Aspasia, however, was not mentioned in the law and remained a commoner in the eyes of protocol. Humiliated by this difference in treatment, she begged Prince Christopher (whose commoner wife, Nancy Stewart Worthington Leeds, was entitled to be known as a Princess of Greece and Denmark), to intercede on her behalf. Moved by the arguments of his niece-in-law, he approached Queen Sophia, who eventually changed her opinion. Under pressures from his wife, King Constantine I issued a decree, gazetted 10 September 1922 under which Aspasia received the title Princess of Greece and Denmark and the style of Royal Highness.

=== Childhood in exile ===

==== From Athens to Florence ====
Despite these positive developments, the situation of Alexandra and her mother did not improve. Indeed, Greece experiencing a series of military defeats by Turkey and a coup d'état soon forced King Constantine I to abdicate again, this time in favor of his eldest son, Crown Prince George, on 27 September 1922. Things went from bad to worse for the country; a further coup forced the new king, his wife and his brother to leave the country on 19 December 1923. On 25 March 1924, Alexandra's third birthday, the Second Hellenic Republic was proclaimed and both Aspasia and Alexandra were then the only members of the dynasty allowed to stay in Greece.
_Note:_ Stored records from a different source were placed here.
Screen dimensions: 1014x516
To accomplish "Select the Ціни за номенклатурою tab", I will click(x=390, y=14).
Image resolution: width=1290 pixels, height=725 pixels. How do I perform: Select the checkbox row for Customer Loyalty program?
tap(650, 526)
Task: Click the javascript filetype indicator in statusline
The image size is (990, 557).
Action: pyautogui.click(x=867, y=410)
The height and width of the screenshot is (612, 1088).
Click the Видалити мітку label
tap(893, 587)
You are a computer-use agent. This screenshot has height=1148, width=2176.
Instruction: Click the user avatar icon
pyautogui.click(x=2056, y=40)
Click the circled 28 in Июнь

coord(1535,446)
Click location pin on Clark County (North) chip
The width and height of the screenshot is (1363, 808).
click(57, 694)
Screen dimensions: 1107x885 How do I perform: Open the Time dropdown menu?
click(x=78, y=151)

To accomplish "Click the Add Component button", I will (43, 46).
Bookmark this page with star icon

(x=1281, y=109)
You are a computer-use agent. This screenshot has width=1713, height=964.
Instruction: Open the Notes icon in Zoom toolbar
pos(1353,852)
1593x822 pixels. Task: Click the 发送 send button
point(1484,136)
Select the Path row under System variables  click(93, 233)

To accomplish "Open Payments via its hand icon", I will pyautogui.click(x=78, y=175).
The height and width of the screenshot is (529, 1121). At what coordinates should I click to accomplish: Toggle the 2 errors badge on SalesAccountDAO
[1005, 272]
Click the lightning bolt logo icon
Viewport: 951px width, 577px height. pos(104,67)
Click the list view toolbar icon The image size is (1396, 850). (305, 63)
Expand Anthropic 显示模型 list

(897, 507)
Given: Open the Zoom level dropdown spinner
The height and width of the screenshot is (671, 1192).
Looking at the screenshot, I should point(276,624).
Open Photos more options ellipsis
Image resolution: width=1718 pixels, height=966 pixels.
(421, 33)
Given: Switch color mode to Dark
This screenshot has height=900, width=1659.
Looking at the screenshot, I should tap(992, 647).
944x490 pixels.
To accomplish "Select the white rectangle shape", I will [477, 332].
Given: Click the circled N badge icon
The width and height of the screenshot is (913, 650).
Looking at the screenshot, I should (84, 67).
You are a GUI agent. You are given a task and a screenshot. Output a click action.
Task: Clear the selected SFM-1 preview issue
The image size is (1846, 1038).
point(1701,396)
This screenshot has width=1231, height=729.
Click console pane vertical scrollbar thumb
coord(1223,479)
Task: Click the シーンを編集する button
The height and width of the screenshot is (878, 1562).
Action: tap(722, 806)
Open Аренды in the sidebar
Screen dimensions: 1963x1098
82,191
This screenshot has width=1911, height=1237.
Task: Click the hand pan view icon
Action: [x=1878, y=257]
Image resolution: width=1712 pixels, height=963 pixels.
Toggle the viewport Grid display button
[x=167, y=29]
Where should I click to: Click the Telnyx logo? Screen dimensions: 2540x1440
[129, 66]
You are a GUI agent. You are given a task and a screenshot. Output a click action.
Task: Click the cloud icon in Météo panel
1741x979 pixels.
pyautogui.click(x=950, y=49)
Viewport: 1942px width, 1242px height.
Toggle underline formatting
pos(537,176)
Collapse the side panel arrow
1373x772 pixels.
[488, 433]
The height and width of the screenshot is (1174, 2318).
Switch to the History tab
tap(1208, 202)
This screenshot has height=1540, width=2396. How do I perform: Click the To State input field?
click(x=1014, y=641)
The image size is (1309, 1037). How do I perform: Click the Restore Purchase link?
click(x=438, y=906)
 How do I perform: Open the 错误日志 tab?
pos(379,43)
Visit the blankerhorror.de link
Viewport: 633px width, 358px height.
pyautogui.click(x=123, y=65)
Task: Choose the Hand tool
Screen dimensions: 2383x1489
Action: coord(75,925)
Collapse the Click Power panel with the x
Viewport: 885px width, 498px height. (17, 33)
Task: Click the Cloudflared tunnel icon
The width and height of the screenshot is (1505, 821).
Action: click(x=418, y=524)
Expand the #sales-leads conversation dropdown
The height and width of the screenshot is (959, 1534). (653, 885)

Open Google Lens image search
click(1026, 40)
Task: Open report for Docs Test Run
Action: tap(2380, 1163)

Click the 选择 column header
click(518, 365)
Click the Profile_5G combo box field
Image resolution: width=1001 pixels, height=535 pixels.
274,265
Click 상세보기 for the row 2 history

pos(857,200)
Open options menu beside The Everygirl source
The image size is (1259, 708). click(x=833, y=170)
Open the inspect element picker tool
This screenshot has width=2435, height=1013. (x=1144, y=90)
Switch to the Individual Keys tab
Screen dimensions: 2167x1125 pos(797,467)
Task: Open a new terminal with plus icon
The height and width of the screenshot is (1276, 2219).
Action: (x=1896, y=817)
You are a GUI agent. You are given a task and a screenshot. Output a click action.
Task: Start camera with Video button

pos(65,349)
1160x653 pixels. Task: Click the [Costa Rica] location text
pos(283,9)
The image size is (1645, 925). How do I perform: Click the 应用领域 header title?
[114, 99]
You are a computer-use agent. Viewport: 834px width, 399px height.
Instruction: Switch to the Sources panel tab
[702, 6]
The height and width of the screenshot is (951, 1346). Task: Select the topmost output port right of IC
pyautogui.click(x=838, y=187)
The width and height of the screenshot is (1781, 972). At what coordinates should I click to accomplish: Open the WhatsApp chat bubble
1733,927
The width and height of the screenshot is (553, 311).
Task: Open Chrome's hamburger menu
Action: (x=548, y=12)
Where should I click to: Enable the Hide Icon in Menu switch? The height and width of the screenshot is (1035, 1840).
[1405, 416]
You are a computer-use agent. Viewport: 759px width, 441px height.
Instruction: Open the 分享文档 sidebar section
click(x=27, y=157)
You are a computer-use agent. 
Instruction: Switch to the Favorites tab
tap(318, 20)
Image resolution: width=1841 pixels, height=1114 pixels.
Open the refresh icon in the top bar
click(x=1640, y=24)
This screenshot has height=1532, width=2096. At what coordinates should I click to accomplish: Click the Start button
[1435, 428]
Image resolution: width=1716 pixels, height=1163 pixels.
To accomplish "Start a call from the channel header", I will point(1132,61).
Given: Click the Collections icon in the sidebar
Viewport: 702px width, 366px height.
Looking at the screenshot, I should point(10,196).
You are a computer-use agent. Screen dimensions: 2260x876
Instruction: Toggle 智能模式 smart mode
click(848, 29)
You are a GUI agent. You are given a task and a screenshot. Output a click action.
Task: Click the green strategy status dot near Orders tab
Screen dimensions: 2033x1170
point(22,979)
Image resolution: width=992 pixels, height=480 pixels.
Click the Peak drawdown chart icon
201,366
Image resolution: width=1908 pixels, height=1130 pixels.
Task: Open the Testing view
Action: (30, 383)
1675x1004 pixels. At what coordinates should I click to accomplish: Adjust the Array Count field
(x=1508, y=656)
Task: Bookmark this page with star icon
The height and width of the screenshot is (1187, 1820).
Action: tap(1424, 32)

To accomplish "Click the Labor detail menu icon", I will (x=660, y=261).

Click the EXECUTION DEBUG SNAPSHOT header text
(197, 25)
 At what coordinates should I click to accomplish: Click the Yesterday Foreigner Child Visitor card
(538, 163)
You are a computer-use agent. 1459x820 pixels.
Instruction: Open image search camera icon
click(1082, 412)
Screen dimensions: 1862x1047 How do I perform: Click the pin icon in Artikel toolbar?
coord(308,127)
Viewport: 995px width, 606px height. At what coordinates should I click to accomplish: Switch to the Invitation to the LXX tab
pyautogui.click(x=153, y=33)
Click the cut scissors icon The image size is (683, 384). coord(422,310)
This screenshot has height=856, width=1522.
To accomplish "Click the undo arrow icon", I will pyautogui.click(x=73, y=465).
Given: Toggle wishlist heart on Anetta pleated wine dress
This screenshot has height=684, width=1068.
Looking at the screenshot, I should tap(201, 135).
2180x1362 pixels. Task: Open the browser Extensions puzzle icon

Penniless, Aspasia chose to take the path of exile with her daughter in early 1924. The two princesses found refuge with Queen Sophia, who had moved to the Villa Bobolina near Florence, shortly after the death of her husband on 11 January 1923. The now dowager queen, who loved Alexandra, was thrilled, even if her financial situation was also precarious. With her paternal grandmother, the princess spent a happy childhood with her aunts Crown Princess Helen of Romania, Princesses Irene and Katherine of Greece, and her cousins Prince Philip of Greece (the future Duke of Edinburgh) and Prince Michael of Romania, who were her playmates during holidays.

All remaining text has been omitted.